Quand j’ai eu fini de lire"La caverne des idées" j’ai eu envie de voir si son auteur était capable d’écrire autre chose. En lisant « La bouche » je n’ai pas été déçue !
Voici le début de ce tout petit livre (64 pages) qui est écrit d’une seule traite, sans même un point à la ligne :
« Personne n’a jamais appuyé sur une sonnette aussi terrible : je ne parle pas du son produit, mais de la pression en soi, du contact du bouton, personne n’a jamais ressenti la même chose que moi, mais en réalité ce fut une sensation logique, puisqu’il serait physiquement impossible de toucher la sonnette sans l’os, je veux dire que sans l’os notre doigt se tordrait sur le bouton comme un tube de caoutchouc, s’écraserait de façon ridicule ou s’introduirait en lui même comme un gant vide, il est donc d’une façon logique de supposer que la sonnette sonne au contact de l’os, que c’est mon squelette qui sonne à la porte,mais personne n’a jamais éprouvé une telle chose, et je fus peiné et surpris de constater que jusqu’à ce moment crucial on ignore ce qu’on est réellement et que la connaissance peut se produire comme ça , à l’improviste, tandis que la vibration électrique gêne encore l’oreille, que cela m’ait été révélé en cet instant trivial, que lorsque Galia ouvrit la porte j’étais déjà un autre…. »
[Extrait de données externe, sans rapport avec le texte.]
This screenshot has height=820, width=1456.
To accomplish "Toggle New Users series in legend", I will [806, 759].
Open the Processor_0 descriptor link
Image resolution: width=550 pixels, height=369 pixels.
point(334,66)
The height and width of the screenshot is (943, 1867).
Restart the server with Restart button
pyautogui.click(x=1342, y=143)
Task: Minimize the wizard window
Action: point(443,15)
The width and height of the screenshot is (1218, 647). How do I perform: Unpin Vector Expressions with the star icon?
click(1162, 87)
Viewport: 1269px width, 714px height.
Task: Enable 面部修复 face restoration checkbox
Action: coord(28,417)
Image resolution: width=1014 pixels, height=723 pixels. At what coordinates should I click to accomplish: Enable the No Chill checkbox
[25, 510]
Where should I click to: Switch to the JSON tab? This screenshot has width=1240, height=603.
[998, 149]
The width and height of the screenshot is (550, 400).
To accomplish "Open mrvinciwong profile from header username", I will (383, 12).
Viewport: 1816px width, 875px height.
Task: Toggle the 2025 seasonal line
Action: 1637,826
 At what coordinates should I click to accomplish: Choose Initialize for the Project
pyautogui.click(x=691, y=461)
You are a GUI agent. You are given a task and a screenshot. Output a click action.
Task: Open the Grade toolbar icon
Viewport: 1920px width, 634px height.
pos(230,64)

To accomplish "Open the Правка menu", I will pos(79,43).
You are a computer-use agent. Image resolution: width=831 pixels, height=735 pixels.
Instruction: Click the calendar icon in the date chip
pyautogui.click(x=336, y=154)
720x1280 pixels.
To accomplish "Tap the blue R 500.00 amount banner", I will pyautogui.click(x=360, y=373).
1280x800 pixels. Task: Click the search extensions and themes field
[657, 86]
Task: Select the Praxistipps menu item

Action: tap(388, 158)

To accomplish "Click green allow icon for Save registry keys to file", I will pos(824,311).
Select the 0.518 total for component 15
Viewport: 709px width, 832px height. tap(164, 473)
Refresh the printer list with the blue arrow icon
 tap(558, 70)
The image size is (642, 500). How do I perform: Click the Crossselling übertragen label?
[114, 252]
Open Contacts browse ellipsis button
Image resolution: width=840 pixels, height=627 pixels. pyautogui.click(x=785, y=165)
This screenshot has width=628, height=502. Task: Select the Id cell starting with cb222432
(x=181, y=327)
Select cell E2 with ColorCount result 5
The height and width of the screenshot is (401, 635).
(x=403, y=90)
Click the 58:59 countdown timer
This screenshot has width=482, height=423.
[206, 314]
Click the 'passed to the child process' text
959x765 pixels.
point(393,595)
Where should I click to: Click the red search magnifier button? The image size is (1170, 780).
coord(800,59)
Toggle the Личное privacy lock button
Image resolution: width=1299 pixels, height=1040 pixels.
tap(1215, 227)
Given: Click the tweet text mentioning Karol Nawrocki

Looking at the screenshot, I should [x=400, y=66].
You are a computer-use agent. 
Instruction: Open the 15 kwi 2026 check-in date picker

Devant cette incroyable découverte : je suis mon squelette ou mon squelette EST moi, toute la vie du narrateur bascule et toutes ses certitudes s’envolent.
Un bel exercice de style, un vrai moment de bravoure et un livre qui ne se referme pas aussi facilement que l’apparente légereté du propos pourrait le laisser penser.